La catarsis
Por primera vez se expone el fracaso sistémico de los aparatos gubernamentales para evitar la corrupción
La vida nos enseña que, en muchas ocasiones, los problemas importantes se vuelven tan relevantes que parecen irresolubles. Una de las tragedias de tener al personaje Trump en la escena internacional es que, por mucho que uno se prometa no volver a hablar de él, siempre termina siguiendo sus movimientos. Pero mientras, ¿qué pasa con los demás? ¿Con los cercanos? Porque, en medio de la catarsis generada por una confluencia astral sin precedentes de crisis política, económica y sistémica, ¿qué vamos a hacer? ¿Cómo recuperar la capacidad de actuar en las Américas?
En ese sentido, el caso Odebrecht es el Jordán que bautiza a una clase política indigna, formada por quienes conocían el caso y deliberadamente se mancharon por acción y los que no evaluaron el coste de las consecuencias por omisión. Todos son culpables de haber llevado al continente americano a una de las mayores crisis morales de su historia que, contrariamente al famoso dicho “mal de muchos, consuelo de tontos”, es tan generalizada que resulta imposible ignorar.
Y, aunque ningún país está preparado para conducir a su presidente del palacio de gobierno a la cárcel, son muchos los Estados latinoamericanos que han tocado fondo. Siendo así, quiero creer que, desaparecida esta clase política —sin ninguna garantía de que la que venga sea mejor—, habrá una posibilidad de levantar barreras contra la indiferencia o la ocultación.

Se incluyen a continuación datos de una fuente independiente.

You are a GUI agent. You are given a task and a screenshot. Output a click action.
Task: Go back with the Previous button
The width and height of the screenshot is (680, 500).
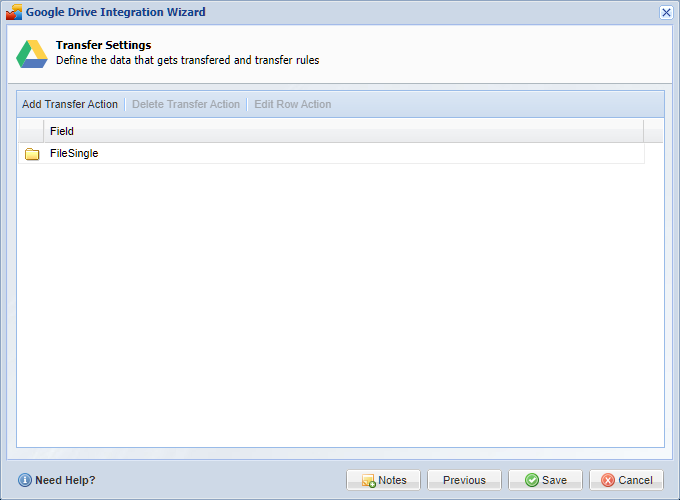click(465, 480)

Por primera vez se expone abiertamente el fracaso sistémico de los aparatos gubernamentales creados para evitar la corrupción
Por ejemplo, el presidente de Colombia, Juan Manuel Santos, aseguró no conocer que hubo una presunta financiación irregular de Odebrecht en su campaña de 2010, pero no hay que olvidar que la ignorancia no exime de la responsabilidad de nuestros actos. Saber significa actuar y, hasta que no haya escándalo público, es mucho mejor no saber. Como los maridos cobardes que prefieren vivir en la inopia porque, de lo contrario, tendrían que afrontar el verdadero problema: ocuparse de la situación, limpiar la casa y echar a andar todo una vez más. Santos fue el marido de su campaña, y siendo así, es justo y razonable que si, en su momento, no cuestionó de dónde salía el dinero para comer, ahora pague por ello.

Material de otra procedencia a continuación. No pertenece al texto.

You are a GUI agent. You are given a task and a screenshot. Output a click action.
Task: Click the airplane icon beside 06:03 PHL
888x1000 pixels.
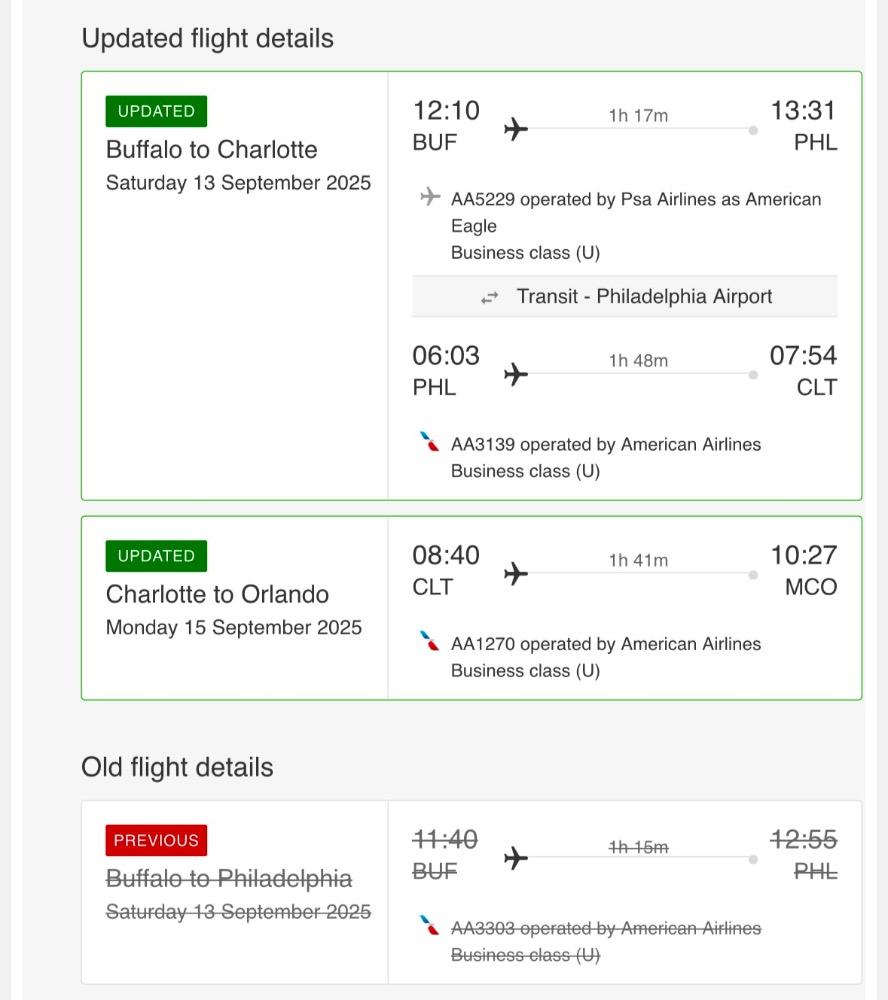click(516, 374)
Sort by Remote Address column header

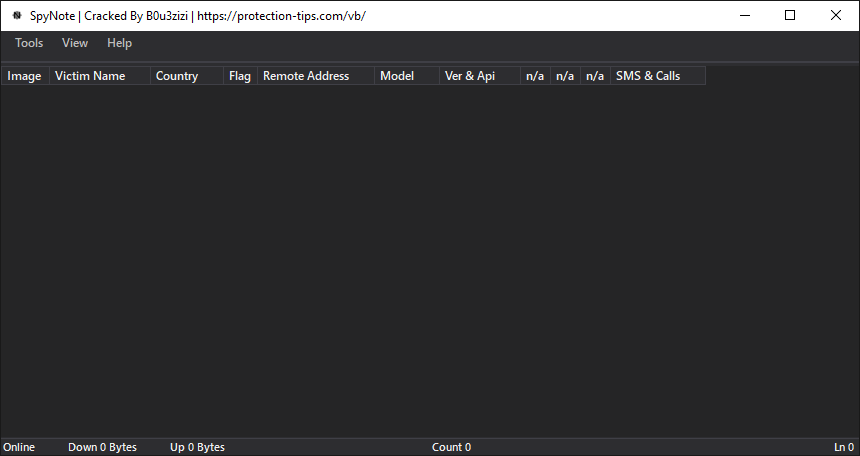point(315,76)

Y los demás, los que recibieron sobornos y de pronto encontraron millones de dólares en sus cuentas bancarias como presuntamente le habría ocurrido a Julio de Vido, antiguo ministro de Planificación Federal de la expresidenta de Argentina, Cristina Kirchner, son una muestra de adónde hemos llegado. El latrocinio es infinito, pero comienza, para desgracia de las democracias, en el acto mismo que las origina. La primera corrupción sistémica es la de los partidos y el primer acto criminal contra la democracia es la campaña electoral. Saber quién pone el dinero, por qué lo hace, de dónde proviene y quién se lo queda siguen siendo claves fundamentales del sistema.
Con toda esa estructura, conviene darse cuenta de que la corrupción no va a frenarse y, considerando que muchos aseguran que es inherente a la condición humana, probablemente se depurará, será más cuidadosa y adoptará otra forma. Pero lo que también es muy importante saber es que por primera vez se expone abiertamente el fracaso sistémico de los aparatos gubernamentales creados para evitar la corrupción.

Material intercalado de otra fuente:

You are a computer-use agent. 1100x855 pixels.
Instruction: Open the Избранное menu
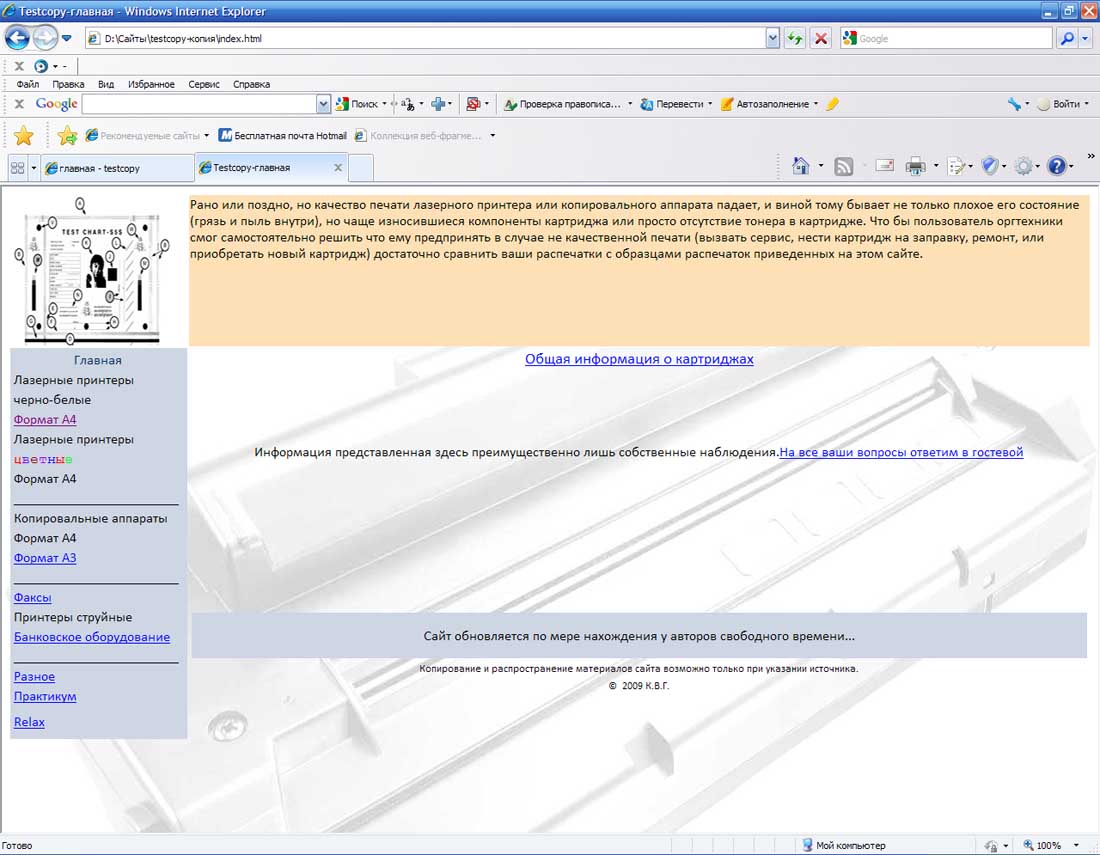(x=151, y=84)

Ahora, el verdadero problema es saber cómo es posible que con tantas fiscalías anticorrupción, procuradurías especiales, asociaciones civiles, funcionarios encargados de velar por la sanidad del presupuesto y el uso de los recursos públicos se haya fracasado en tantos sitios al mismo tiempo. Eso significa que se articularon leyes que no se ponen en práctica o que todo el dinero invertido para luchar contra la corrupción es un fracaso.
En ese contexto, Estados Unidos ya no hace justicia, porque convirtió a su FBI, a su DEA y a su Departamento de Justicia en academias para descubrir nuevos valores del canto porque todo aquel que esté dispuesto a delatar a otros sabrá que tendrá el premio de su impunidad.
Podrán decirme que ese sistema suena mejor que otros, y probablemente sea verdad, sin embargo, también es necesario saber quién juzgará al que decide no atender los casos de corrupción. Porque entonces, ¿quién hará justicia por aquellos que deciden delinquir y robar a los pueblos que no tienen nada, a cambio de entregar instrumentos políticos que representan a todo un país?